TASK ITEM: Below are entries; count each line that holds the word "three" and report the number without any other words.

(Pixel coordinate grounding data)
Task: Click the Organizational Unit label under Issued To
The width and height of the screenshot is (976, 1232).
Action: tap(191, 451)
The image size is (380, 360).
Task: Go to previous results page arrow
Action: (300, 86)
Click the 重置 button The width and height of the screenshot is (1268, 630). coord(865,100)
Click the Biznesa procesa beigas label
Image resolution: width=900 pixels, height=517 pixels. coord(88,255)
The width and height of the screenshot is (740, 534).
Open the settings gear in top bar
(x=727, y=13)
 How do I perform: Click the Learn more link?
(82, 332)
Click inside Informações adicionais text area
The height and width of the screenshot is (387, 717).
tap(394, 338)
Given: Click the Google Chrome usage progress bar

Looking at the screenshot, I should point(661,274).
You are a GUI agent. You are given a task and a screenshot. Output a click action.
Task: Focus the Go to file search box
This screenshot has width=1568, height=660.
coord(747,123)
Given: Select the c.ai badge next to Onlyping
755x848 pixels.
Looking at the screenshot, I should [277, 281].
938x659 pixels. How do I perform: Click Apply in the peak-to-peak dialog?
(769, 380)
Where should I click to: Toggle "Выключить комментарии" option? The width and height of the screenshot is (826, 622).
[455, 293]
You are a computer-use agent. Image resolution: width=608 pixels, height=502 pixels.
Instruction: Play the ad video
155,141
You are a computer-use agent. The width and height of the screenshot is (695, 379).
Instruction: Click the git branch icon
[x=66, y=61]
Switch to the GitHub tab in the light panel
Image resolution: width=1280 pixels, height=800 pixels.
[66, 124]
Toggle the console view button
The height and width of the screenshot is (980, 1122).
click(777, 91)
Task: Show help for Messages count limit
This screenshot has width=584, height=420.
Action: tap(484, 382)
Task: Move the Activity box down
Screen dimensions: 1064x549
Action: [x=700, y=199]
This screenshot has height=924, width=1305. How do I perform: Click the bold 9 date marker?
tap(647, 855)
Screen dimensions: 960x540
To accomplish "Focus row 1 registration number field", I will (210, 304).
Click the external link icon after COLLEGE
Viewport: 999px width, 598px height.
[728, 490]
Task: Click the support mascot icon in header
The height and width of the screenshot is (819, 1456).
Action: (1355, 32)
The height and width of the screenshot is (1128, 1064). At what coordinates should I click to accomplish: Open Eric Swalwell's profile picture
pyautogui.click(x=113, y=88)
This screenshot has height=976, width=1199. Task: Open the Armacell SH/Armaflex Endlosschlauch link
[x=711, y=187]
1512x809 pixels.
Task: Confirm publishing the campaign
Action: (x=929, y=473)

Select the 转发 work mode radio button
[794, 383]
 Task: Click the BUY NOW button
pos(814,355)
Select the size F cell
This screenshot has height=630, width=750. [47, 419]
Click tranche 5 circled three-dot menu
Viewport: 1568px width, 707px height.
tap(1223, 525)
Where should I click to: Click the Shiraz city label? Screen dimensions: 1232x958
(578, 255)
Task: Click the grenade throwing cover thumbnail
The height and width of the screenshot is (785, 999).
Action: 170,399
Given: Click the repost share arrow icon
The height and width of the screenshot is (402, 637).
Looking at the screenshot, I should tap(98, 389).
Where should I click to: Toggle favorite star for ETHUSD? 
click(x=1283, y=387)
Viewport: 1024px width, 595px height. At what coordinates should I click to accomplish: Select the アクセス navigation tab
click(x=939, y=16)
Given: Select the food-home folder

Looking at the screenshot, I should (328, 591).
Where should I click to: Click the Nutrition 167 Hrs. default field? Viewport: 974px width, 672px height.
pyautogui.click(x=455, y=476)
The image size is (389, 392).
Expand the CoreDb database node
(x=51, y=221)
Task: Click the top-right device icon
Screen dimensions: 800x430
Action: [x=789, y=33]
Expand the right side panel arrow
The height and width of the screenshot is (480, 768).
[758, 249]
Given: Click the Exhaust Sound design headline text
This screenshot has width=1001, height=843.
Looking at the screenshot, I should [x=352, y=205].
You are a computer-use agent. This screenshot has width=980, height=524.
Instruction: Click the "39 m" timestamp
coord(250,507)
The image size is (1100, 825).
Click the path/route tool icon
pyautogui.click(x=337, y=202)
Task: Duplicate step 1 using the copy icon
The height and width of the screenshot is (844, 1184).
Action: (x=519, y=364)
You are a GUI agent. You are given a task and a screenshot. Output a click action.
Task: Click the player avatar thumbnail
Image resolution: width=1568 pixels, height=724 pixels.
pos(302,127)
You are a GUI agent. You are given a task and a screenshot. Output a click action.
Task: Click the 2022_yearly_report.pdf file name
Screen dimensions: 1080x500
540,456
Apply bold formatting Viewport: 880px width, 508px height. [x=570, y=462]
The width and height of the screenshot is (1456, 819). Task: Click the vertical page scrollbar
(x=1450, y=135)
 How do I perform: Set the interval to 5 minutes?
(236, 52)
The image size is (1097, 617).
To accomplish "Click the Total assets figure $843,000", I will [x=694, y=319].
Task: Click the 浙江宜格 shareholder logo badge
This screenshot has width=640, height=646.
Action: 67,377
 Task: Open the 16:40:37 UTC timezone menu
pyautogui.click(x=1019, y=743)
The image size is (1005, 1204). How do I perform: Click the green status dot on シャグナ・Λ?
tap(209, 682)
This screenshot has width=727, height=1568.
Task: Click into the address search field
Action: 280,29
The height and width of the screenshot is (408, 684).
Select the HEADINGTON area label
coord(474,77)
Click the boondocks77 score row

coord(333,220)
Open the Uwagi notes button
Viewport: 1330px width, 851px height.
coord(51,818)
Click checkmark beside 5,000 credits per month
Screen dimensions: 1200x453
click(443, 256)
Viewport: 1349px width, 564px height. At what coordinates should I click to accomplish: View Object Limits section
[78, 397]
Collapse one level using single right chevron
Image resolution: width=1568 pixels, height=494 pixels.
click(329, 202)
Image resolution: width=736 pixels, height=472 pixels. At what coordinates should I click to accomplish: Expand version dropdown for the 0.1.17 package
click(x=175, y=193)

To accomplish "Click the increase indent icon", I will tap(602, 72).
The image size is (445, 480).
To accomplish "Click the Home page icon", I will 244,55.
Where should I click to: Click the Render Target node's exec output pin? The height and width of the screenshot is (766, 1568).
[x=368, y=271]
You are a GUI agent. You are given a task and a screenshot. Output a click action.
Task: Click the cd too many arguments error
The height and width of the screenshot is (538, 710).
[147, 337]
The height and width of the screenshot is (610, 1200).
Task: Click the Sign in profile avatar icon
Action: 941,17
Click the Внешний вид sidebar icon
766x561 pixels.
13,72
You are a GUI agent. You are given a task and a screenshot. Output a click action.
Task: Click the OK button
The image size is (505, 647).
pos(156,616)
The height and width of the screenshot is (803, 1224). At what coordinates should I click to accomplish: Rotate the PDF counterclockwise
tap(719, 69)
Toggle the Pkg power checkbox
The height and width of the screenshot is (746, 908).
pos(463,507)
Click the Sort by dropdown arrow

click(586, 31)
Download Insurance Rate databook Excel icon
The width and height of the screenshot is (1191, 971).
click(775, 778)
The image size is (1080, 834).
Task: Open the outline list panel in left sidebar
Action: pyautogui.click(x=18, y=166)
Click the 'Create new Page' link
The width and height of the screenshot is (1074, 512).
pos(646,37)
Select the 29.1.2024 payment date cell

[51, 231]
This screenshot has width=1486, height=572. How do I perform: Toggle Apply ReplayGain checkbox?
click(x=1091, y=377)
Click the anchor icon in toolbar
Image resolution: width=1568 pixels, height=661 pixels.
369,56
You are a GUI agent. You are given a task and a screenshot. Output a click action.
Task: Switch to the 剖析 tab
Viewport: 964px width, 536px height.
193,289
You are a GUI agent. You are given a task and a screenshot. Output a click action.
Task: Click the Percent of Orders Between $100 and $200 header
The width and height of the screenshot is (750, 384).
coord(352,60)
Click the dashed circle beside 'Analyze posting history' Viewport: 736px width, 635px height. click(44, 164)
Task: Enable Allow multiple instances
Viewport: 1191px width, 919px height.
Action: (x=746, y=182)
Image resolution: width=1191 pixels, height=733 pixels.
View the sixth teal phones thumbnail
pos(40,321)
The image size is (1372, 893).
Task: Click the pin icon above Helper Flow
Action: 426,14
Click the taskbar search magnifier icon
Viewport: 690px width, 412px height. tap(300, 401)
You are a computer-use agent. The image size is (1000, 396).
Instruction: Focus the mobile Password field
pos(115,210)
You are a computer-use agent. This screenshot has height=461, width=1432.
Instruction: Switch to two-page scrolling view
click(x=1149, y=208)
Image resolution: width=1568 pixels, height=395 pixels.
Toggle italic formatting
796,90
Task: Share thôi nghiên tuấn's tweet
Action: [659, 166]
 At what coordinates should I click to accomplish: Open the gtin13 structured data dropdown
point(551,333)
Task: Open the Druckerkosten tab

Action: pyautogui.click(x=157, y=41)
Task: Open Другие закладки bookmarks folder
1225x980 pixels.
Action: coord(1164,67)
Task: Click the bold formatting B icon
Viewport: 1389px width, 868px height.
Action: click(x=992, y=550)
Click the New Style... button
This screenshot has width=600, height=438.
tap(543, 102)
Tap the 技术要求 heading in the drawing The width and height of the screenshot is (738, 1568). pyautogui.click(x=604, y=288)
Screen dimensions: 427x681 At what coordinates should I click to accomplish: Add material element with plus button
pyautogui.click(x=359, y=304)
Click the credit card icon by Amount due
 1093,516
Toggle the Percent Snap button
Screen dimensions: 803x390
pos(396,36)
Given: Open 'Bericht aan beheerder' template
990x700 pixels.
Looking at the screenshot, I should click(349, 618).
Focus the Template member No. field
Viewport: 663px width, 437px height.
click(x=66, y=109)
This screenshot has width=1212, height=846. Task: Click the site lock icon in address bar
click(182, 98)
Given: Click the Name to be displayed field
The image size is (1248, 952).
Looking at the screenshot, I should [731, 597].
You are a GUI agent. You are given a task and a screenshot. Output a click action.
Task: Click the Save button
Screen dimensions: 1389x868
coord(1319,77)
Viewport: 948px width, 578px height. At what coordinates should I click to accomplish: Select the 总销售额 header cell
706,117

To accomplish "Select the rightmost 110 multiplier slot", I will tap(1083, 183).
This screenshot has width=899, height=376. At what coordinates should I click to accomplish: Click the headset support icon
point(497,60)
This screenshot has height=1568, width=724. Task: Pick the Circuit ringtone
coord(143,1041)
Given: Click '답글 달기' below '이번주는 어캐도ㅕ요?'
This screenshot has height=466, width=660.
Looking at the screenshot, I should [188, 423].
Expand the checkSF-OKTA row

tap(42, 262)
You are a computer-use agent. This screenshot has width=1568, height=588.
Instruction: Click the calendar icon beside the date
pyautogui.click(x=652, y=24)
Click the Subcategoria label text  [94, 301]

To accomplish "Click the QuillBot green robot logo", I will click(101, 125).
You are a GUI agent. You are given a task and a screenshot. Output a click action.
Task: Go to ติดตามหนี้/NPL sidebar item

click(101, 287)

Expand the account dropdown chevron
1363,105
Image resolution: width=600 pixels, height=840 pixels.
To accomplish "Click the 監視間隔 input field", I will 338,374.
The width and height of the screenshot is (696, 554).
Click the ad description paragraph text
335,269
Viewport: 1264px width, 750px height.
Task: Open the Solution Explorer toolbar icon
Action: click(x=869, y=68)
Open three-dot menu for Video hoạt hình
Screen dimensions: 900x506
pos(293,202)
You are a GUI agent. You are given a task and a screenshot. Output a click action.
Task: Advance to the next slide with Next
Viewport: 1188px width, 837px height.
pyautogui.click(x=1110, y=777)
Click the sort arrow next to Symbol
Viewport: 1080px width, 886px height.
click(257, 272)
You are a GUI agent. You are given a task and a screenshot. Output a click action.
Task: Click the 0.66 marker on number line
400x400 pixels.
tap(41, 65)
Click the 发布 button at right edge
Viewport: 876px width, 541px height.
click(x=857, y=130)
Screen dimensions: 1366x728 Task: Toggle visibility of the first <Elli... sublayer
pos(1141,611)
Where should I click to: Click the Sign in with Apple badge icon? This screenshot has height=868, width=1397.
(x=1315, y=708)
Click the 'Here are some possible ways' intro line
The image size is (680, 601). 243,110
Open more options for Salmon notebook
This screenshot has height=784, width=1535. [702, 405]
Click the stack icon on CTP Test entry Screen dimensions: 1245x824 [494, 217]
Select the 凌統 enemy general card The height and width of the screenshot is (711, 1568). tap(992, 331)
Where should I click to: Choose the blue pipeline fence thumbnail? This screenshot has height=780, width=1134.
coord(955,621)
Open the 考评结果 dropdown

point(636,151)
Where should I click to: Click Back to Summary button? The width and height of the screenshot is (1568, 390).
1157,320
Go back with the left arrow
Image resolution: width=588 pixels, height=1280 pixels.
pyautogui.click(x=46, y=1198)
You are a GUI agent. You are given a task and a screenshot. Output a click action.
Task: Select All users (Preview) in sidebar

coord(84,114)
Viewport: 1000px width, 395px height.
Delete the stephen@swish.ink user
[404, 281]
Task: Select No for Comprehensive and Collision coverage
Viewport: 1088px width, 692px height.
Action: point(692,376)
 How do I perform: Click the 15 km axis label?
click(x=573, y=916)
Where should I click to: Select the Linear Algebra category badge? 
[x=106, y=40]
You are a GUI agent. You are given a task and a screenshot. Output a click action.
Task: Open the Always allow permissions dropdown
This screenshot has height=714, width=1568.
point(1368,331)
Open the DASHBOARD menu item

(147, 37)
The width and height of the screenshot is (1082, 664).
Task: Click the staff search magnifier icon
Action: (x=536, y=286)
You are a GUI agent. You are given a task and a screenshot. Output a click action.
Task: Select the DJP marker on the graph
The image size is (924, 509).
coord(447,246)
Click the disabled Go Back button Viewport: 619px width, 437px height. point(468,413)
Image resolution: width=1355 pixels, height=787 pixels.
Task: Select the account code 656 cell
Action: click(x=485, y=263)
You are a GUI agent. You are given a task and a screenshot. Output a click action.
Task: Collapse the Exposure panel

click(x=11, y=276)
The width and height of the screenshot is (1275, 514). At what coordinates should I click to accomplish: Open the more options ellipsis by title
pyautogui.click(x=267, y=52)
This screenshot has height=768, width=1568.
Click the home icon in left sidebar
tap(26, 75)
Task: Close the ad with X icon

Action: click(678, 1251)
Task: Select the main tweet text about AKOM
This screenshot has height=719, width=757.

YOUR RESPONSE: 2